Ladysmith miners and their families demonstrate in a parade in 1913. Protesters received widespread support from their communities over the two-year-long strike.

Date: 1913

Author: Unknown

Source: Royal BC Museum / BC Archives, E-02631

At the turn of the 20th century, Vancouver Island's coal mines were ripe for collective unrest. The collieries, the companies that ran the mines, kept wages stubbornly low, required their employees to work long hours, and, crucially, prevented them from joining powerful international unions like the United Mine Workers of America (UMWA). Companies like the Canadian Collieries, which owned the Cumberland mines, achieved these meagre working conditions by leveraging Asian labourers as competition with white workers and implementing internal policies that only recognized "company unions." Management also often neglected safety precautions. In the three decades leading up to 1912, nearly 400 men died in underground gas explosions on the island.

Miners and their families were getting worried. One miner named Oscar Mottishaw was vocal in his concerns about the unsafe working conditions and reported gas seeping from several locations in one of Canadian Collieries' mines. In response, the company dismissed him, deeming him a "trouble-maker and agitator." On Sept. 16, 1912, miners declared a holiday in protest of what they saw as an unjust firing — to which the colliery responded by locking them out, evicting their families from company housing, and recruiting strikebreakers from China, Britain, and the United States.

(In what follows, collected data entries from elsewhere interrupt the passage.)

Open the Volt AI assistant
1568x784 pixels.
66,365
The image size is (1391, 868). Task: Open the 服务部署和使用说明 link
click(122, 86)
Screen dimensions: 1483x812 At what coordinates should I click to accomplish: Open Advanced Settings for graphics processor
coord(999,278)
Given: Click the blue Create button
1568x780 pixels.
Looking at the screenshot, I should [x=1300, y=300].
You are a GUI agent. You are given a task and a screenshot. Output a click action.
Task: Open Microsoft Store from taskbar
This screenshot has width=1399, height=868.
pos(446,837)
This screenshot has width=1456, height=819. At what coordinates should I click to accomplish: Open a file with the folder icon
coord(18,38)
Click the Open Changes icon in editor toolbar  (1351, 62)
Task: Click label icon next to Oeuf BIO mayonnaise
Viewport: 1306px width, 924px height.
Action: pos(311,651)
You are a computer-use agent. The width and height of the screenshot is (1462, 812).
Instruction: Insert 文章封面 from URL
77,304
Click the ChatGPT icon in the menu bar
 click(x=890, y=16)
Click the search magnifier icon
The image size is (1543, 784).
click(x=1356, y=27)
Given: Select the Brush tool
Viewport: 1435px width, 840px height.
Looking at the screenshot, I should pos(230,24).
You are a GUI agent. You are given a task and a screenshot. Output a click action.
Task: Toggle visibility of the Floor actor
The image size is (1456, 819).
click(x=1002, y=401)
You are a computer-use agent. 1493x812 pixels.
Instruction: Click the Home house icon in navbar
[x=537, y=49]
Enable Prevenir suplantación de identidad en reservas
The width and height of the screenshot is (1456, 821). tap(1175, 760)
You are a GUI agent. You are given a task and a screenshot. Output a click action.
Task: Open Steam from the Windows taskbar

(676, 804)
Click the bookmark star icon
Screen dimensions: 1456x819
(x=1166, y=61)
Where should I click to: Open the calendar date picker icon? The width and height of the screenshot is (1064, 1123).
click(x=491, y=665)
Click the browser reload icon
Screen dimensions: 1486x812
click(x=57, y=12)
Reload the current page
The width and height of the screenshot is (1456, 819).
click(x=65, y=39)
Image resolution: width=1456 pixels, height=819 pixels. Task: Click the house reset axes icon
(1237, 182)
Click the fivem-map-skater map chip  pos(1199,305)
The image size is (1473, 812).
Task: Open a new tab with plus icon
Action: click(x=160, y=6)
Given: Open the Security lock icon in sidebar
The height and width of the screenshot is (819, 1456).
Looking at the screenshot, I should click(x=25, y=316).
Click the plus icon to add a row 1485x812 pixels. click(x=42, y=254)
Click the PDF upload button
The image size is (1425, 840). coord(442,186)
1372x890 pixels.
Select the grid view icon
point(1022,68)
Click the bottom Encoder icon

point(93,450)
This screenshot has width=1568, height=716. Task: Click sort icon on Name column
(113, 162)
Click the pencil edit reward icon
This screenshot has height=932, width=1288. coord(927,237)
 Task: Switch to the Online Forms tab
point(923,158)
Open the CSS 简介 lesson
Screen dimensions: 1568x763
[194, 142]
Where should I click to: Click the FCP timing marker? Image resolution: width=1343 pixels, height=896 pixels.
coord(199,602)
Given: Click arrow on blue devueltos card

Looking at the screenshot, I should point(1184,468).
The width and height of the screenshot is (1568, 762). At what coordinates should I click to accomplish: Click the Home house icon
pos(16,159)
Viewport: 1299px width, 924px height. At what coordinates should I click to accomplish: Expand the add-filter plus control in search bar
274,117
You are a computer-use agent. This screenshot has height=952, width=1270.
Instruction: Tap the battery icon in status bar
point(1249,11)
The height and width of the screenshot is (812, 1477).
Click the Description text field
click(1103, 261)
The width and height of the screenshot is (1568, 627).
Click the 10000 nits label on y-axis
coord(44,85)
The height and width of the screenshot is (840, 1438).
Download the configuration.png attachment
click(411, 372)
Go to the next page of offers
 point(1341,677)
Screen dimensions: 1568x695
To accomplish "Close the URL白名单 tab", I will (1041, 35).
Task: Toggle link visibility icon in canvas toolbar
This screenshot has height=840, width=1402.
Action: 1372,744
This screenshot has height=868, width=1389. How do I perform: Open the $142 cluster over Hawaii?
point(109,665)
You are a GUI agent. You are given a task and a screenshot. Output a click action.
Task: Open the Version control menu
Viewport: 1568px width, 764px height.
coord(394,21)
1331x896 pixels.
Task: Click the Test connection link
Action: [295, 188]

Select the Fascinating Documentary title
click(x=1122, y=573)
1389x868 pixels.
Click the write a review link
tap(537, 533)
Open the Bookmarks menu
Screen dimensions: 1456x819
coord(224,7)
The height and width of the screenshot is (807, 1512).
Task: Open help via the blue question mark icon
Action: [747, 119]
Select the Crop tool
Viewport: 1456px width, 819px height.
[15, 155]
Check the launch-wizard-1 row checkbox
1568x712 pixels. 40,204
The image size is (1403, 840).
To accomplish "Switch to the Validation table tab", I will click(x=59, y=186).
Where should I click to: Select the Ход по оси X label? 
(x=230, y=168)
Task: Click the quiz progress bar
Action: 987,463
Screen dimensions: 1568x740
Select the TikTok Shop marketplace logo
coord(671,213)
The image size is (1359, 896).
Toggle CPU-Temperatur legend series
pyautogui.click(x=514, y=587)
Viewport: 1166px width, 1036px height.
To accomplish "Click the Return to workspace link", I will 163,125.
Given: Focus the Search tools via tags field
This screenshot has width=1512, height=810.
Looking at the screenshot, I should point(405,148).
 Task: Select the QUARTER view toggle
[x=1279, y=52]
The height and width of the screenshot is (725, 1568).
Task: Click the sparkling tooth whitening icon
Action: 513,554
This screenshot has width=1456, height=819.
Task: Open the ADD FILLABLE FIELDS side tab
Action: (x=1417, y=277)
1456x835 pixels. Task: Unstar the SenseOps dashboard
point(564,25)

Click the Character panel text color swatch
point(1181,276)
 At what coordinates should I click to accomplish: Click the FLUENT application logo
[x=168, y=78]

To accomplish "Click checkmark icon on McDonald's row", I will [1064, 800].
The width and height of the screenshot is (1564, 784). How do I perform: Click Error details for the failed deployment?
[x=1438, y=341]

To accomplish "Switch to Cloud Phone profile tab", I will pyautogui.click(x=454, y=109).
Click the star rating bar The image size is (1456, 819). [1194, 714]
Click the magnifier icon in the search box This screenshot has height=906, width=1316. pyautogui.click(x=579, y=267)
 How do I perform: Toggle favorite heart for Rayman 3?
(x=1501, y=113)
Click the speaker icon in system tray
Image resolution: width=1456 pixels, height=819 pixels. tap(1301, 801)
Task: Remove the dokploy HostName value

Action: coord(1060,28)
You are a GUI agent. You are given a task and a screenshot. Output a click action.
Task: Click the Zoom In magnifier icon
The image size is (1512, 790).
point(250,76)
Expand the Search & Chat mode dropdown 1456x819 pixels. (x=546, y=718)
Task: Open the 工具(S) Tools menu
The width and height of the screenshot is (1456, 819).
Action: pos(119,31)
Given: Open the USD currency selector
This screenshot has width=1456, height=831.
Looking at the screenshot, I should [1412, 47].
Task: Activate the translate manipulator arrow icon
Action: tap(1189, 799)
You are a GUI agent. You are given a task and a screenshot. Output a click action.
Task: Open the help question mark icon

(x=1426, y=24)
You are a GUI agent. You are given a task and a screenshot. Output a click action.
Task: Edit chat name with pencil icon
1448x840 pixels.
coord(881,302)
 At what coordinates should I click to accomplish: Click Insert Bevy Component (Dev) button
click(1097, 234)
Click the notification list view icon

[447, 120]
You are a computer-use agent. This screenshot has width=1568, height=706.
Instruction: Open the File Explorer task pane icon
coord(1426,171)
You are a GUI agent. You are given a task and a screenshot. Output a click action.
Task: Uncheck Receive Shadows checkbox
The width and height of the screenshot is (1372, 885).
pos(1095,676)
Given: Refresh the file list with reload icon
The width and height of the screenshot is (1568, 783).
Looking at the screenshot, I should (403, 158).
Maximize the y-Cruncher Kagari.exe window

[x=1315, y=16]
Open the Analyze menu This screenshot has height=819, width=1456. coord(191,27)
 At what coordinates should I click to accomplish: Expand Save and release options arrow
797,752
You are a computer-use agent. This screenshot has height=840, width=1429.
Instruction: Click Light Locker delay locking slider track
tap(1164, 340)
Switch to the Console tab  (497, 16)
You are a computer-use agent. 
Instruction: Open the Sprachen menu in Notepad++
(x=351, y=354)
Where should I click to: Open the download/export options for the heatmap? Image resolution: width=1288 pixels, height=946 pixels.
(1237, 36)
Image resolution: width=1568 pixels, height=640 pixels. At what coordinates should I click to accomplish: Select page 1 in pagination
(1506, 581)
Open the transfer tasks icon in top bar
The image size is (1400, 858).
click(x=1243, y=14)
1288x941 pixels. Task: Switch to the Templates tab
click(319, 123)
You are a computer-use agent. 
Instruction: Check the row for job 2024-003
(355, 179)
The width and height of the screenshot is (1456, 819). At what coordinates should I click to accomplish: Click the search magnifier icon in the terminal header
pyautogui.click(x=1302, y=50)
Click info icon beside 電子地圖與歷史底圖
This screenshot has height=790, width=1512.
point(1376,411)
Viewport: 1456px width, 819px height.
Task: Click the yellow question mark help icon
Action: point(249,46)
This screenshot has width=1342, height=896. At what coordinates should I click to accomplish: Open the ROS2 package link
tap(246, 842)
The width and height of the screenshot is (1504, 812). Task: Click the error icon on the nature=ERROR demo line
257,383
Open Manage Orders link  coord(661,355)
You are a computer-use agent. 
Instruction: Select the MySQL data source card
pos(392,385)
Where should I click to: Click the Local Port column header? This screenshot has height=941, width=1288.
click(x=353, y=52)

Despite shaky economic conditions, the protest continued for two years. The high level of solidarity was partly due to the class consciousness that had taken shape in the 1870s, with previous protests against the powerful Dunsmuir coal family. In addition, the UMWA sent strike pay to help the protestors financially. They also received support from their community and family members. Women found jobs to keep families afloat and maintain solidarity with the strikers. They joined picket lines and jeered strikebreakers alongside their husbands, brothers and fathers.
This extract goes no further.